◆ WHAT IS BEING ASKED ◆
The records below must be transcribed exactly.

◆ DATA EXTRACT ◆
_____
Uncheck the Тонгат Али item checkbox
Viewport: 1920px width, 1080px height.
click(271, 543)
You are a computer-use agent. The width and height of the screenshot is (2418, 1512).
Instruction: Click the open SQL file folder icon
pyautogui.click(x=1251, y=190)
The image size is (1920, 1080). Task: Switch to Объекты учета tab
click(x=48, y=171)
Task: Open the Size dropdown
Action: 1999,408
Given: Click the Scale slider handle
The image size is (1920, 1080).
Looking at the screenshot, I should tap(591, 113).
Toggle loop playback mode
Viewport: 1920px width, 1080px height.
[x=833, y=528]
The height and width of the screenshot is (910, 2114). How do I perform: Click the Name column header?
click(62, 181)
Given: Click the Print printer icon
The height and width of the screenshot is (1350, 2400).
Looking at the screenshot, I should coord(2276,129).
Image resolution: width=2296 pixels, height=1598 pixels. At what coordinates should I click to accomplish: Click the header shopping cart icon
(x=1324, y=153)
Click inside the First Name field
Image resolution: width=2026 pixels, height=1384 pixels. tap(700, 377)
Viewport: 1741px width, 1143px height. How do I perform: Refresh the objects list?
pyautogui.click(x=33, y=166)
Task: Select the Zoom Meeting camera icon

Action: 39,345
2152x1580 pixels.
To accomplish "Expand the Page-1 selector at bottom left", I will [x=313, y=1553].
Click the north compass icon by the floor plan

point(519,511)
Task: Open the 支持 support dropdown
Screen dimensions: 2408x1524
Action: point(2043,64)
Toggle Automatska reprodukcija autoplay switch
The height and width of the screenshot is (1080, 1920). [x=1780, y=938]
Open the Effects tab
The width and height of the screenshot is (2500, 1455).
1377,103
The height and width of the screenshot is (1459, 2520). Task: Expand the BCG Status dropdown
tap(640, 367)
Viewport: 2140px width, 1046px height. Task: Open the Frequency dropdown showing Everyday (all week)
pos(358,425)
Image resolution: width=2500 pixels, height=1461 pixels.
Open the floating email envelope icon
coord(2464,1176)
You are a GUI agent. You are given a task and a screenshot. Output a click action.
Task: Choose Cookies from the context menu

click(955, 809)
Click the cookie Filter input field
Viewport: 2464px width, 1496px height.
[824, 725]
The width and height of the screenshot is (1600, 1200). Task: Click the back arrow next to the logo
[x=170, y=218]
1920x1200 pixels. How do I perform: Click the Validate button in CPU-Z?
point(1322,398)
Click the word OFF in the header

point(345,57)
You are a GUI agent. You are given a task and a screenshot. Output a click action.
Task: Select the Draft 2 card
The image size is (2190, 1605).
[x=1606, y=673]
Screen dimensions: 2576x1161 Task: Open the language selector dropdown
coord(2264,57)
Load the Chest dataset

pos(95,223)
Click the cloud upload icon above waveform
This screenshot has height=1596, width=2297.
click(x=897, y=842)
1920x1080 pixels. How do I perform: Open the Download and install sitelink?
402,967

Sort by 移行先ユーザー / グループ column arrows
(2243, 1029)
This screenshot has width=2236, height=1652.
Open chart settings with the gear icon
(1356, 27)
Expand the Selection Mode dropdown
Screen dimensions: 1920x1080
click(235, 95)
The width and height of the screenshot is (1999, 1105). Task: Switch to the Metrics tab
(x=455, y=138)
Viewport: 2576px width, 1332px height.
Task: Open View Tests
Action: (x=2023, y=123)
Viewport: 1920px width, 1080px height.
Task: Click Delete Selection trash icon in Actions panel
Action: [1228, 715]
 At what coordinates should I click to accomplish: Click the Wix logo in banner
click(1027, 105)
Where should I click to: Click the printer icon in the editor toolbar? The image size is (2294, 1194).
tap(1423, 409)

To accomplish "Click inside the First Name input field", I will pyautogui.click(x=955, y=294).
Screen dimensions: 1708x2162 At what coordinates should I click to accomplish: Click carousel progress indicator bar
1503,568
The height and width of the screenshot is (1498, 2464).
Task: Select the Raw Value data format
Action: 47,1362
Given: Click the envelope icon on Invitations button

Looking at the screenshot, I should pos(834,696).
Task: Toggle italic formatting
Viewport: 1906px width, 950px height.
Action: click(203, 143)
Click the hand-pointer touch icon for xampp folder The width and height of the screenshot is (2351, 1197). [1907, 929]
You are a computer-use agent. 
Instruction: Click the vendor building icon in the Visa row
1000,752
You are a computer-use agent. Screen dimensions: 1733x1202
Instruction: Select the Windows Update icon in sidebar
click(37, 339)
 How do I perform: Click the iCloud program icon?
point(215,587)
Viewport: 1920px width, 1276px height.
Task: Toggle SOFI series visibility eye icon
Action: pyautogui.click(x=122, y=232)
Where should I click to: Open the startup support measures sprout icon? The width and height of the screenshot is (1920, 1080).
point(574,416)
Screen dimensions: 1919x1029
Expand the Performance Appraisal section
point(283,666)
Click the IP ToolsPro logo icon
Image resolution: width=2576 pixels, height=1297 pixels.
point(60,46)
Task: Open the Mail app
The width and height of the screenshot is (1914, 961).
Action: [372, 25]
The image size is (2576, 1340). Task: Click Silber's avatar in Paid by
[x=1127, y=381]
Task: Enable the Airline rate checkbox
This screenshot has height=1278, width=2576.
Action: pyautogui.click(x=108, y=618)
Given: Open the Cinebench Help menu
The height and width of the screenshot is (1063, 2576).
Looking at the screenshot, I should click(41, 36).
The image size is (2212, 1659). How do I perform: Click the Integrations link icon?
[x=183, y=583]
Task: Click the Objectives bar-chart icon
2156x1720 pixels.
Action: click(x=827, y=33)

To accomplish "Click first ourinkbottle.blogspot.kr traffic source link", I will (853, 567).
_____
◆ YOUR SOLUTION ◆
Uncheck the Тонгат Али item checkbox
Viewport: 1920px width, 1080px height.
click(271, 543)
You are a computer-use agent. The width and height of the screenshot is (2418, 1512).
Instruction: Click the open SQL file folder icon
pyautogui.click(x=1251, y=190)
The image size is (1920, 1080). Task: Switch to Объекты учета tab
click(x=48, y=171)
Task: Open the Size dropdown
Action: 1999,408
Given: Click the Scale slider handle
The image size is (1920, 1080).
Looking at the screenshot, I should tap(591, 113).
Toggle loop playback mode
Viewport: 1920px width, 1080px height.
[x=833, y=528]
The height and width of the screenshot is (910, 2114). How do I perform: Click the Name column header?
click(62, 181)
Given: Click the Print printer icon
The height and width of the screenshot is (1350, 2400).
Looking at the screenshot, I should coord(2276,129).
Image resolution: width=2296 pixels, height=1598 pixels. At what coordinates should I click to accomplish: Click the header shopping cart icon
(x=1324, y=153)
Click inside the First Name field
Image resolution: width=2026 pixels, height=1384 pixels. tap(700, 377)
Viewport: 1741px width, 1143px height. How do I perform: Refresh the objects list?
pyautogui.click(x=33, y=166)
Task: Select the Zoom Meeting camera icon

Action: 39,345
2152x1580 pixels.
To accomplish "Expand the Page-1 selector at bottom left", I will [x=313, y=1553].
Click the north compass icon by the floor plan

point(519,511)
Task: Open the 支持 support dropdown
Screen dimensions: 2408x1524
Action: point(2043,64)
Toggle Automatska reprodukcija autoplay switch
The height and width of the screenshot is (1080, 1920). [x=1780, y=938]
Open the Effects tab
The width and height of the screenshot is (2500, 1455).
1377,103
The height and width of the screenshot is (1459, 2520). Task: Expand the BCG Status dropdown
tap(640, 367)
Viewport: 2140px width, 1046px height. Task: Open the Frequency dropdown showing Everyday (all week)
pos(358,425)
Image resolution: width=2500 pixels, height=1461 pixels.
Open the floating email envelope icon
coord(2464,1176)
You are a GUI agent. You are given a task and a screenshot. Output a click action.
Task: Choose Cookies from the context menu

click(955, 809)
Click the cookie Filter input field
Viewport: 2464px width, 1496px height.
[824, 725]
The width and height of the screenshot is (1600, 1200). Task: Click the back arrow next to the logo
[x=170, y=218]
1920x1200 pixels. How do I perform: Click the Validate button in CPU-Z?
point(1322,398)
Click the word OFF in the header

point(345,57)
You are a GUI agent. You are given a task and a screenshot. Output a click action.
Task: Select the Draft 2 card
The image size is (2190, 1605).
[x=1606, y=673]
Screen dimensions: 2576x1161 Task: Open the language selector dropdown
coord(2264,57)
Load the Chest dataset

pos(95,223)
Click the cloud upload icon above waveform
This screenshot has height=1596, width=2297.
click(x=897, y=842)
1920x1080 pixels. How do I perform: Open the Download and install sitelink?
402,967

Sort by 移行先ユーザー / グループ column arrows
(2243, 1029)
This screenshot has width=2236, height=1652.
Open chart settings with the gear icon
(1356, 27)
Expand the Selection Mode dropdown
Screen dimensions: 1920x1080
click(235, 95)
The width and height of the screenshot is (1999, 1105). Task: Switch to the Metrics tab
(x=455, y=138)
Viewport: 2576px width, 1332px height.
Task: Open View Tests
Action: (x=2023, y=123)
Viewport: 1920px width, 1080px height.
Task: Click Delete Selection trash icon in Actions panel
Action: [1228, 715]
 At what coordinates should I click to accomplish: Click the Wix logo in banner
click(1027, 105)
Where should I click to: Click the printer icon in the editor toolbar? The image size is (2294, 1194).
tap(1423, 409)

To accomplish "Click inside the First Name input field", I will pyautogui.click(x=955, y=294).
Screen dimensions: 1708x2162 At what coordinates should I click to accomplish: Click carousel progress indicator bar
1503,568
The height and width of the screenshot is (1498, 2464).
Task: Select the Raw Value data format
Action: 47,1362
Given: Click the envelope icon on Invitations button

Looking at the screenshot, I should pos(834,696).
Task: Toggle italic formatting
Viewport: 1906px width, 950px height.
Action: click(203, 143)
Click the hand-pointer touch icon for xampp folder The width and height of the screenshot is (2351, 1197). [1907, 929]
You are a computer-use agent. 
Instruction: Click the vendor building icon in the Visa row
1000,752
You are a computer-use agent. Screen dimensions: 1733x1202
Instruction: Select the Windows Update icon in sidebar
click(37, 339)
 How do I perform: Click the iCloud program icon?
point(215,587)
Viewport: 1920px width, 1276px height.
Task: Toggle SOFI series visibility eye icon
Action: pyautogui.click(x=122, y=232)
Where should I click to: Open the startup support measures sprout icon? The width and height of the screenshot is (1920, 1080).
point(574,416)
Screen dimensions: 1919x1029
Expand the Performance Appraisal section
point(283,666)
Click the IP ToolsPro logo icon
Image resolution: width=2576 pixels, height=1297 pixels.
point(60,46)
Task: Open the Mail app
The width and height of the screenshot is (1914, 961).
Action: [372, 25]
The image size is (2576, 1340). Task: Click Silber's avatar in Paid by
[x=1127, y=381]
Task: Enable the Airline rate checkbox
This screenshot has height=1278, width=2576.
Action: pyautogui.click(x=108, y=618)
Given: Open the Cinebench Help menu
The height and width of the screenshot is (1063, 2576).
Looking at the screenshot, I should click(41, 36).
The image size is (2212, 1659). How do I perform: Click the Integrations link icon?
[x=183, y=583]
Task: Click the Objectives bar-chart icon
2156x1720 pixels.
Action: click(x=827, y=33)

To accomplish "Click first ourinkbottle.blogspot.kr traffic source link", I will (853, 567).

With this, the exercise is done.